== Segment start ==

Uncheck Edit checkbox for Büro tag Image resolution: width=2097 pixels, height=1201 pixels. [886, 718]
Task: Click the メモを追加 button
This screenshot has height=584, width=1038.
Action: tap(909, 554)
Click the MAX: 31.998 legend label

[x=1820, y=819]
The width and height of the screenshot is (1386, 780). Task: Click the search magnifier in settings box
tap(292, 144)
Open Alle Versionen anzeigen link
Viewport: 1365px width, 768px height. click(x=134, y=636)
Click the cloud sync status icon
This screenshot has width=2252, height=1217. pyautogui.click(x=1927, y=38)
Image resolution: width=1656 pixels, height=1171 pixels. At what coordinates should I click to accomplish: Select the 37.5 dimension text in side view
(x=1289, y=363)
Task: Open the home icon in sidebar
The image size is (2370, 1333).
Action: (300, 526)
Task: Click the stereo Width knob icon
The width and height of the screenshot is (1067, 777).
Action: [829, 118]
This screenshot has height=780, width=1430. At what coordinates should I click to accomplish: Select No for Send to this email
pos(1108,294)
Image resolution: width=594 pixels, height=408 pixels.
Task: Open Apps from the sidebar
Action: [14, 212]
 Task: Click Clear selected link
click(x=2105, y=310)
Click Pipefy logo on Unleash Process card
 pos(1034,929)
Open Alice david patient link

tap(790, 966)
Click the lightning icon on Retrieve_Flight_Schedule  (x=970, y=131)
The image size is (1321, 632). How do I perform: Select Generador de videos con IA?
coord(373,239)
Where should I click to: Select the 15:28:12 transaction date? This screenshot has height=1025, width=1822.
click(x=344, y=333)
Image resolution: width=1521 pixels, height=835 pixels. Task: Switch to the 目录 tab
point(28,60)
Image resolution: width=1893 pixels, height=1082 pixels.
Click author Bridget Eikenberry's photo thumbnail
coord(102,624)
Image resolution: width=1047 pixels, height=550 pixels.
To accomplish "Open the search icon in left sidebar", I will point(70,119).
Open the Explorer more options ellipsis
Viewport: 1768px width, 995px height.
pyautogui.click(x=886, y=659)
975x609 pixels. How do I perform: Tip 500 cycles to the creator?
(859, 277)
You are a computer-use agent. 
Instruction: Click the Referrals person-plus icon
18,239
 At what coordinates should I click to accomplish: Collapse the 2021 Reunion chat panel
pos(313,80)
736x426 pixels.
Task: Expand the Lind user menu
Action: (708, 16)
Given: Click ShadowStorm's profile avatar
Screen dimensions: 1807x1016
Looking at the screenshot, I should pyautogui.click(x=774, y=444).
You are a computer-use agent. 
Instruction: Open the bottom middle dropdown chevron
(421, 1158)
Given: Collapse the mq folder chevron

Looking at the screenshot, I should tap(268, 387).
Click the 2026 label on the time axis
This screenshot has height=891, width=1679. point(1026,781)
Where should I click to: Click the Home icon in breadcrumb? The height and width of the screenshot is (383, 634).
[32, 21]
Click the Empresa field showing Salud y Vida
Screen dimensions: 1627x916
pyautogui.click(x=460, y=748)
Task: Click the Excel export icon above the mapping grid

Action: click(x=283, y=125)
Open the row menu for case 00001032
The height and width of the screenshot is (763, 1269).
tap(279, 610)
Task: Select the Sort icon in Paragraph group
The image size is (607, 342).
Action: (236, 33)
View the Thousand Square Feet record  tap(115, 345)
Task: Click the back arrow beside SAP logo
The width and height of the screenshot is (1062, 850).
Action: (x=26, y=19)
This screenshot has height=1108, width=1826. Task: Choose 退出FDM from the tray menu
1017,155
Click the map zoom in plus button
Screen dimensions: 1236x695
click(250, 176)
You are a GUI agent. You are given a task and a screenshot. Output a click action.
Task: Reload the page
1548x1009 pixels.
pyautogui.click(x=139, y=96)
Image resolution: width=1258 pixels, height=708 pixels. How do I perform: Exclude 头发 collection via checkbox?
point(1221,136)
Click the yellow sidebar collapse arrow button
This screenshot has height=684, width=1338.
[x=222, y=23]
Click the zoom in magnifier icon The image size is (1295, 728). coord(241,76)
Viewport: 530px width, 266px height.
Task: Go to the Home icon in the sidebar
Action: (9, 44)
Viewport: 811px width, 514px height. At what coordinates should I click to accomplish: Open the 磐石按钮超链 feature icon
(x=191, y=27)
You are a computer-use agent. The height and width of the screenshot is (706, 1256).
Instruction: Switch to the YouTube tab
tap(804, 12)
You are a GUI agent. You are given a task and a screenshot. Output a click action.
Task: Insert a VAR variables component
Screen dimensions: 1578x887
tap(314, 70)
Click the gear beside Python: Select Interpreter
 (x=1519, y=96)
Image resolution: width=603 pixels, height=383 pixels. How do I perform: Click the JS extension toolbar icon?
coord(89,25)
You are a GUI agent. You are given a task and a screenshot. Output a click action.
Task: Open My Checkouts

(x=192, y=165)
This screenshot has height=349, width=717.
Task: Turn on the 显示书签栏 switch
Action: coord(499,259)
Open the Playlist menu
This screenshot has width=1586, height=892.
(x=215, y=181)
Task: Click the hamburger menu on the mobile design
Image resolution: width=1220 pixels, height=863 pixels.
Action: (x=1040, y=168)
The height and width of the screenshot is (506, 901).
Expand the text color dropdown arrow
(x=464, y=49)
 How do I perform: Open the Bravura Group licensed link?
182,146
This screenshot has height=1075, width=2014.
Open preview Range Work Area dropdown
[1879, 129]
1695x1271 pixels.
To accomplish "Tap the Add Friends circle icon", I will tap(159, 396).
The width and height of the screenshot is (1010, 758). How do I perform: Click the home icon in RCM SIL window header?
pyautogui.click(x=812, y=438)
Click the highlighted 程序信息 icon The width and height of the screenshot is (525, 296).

== Segment end ==

Activity »
The expected answer is a word-for-word copy of every line from the one that contains "Viewport: 811px width, 514px" through the final line of the material.

Result »
Viewport: 811px width, 514px height. At what coordinates should I click to accomplish: Open the 磐石按钮超链 feature icon
(x=191, y=27)
You are a computer-use agent. The height and width of the screenshot is (706, 1256).
Instruction: Switch to the YouTube tab
tap(804, 12)
You are a GUI agent. You are given a task and a screenshot. Output a click action.
Task: Insert a VAR variables component
Screen dimensions: 1578x887
tap(314, 70)
Click the gear beside Python: Select Interpreter
 (x=1519, y=96)
Image resolution: width=603 pixels, height=383 pixels. How do I perform: Click the JS extension toolbar icon?
coord(89,25)
You are a GUI agent. You are given a task and a screenshot. Output a click action.
Task: Open My Checkouts

(x=192, y=165)
This screenshot has height=349, width=717.
Task: Turn on the 显示书签栏 switch
Action: coord(499,259)
Open the Playlist menu
This screenshot has width=1586, height=892.
(x=215, y=181)
Task: Click the hamburger menu on the mobile design
Image resolution: width=1220 pixels, height=863 pixels.
Action: (x=1040, y=168)
The height and width of the screenshot is (506, 901).
Expand the text color dropdown arrow
(x=464, y=49)
 How do I perform: Open the Bravura Group licensed link?
182,146
This screenshot has height=1075, width=2014.
Open preview Range Work Area dropdown
[1879, 129]
1695x1271 pixels.
To accomplish "Tap the Add Friends circle icon", I will tap(159, 396).
The width and height of the screenshot is (1010, 758). How do I perform: Click the home icon in RCM SIL window header?
pyautogui.click(x=812, y=438)
Click the highlighted 程序信息 icon The width and height of the screenshot is (525, 296).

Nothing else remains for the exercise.